‘The Buttafly helped me sit 10 hours of meditation a day on a 10 day silent Vipassana course with relatively little discomfort. For sitting meditation, the forward sloping, firm surface for sitting is ideal for the natural mechanics of the body. I can sit for hours on the Buttafly and now use it daily when at my computer, meditating, eating meals etc. I love it, it is light and perfect for transporting on flights or when travelling.’
GP, Alexander Technique student at Bristol Alexander School.
Few of us would consider the idea of doing a 10-day Vipassana meditation course without giving some consideration as to whether we are physically able to sit for long periods of time.
Unfortunately though, I have met a number of people who have suffered long term back problems as a result of going on the Vipassana course, some of whom have given up meditation altogether.

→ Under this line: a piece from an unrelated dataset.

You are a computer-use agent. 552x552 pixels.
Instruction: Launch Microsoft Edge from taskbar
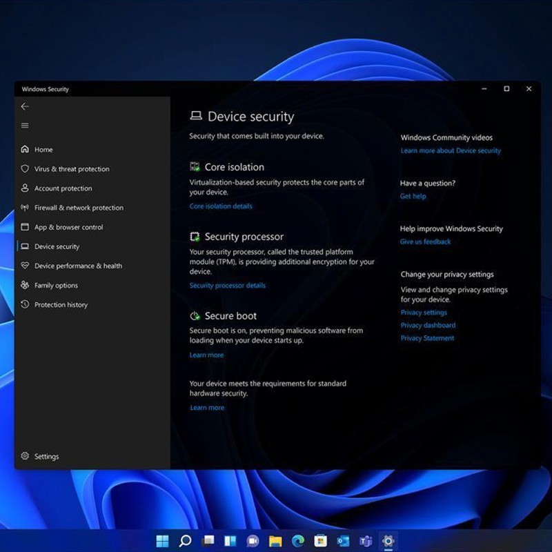pos(297,540)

Of course, there is no one position for meditation although many of us aspire to being able to sit cross-legged on the floor in the classic pose associated with attaining peace and tranquility.
Building up a regular practice sitting practice before going off on a meditation retreat is highly recommended, preparing the joints for long periods of stillness – especially the hips and knees, and building postural muscle.
Even sitting in a chair with your feet on the floor and maintaining good postural alignment without the support of a chair back will help develop the core muscles – whether sitting on a bus or the edge of your desk. The key is to have the knees below the height of the hips making it easier for the pelvis to be come into a neutral position and so supporting optimal alignment of the spine.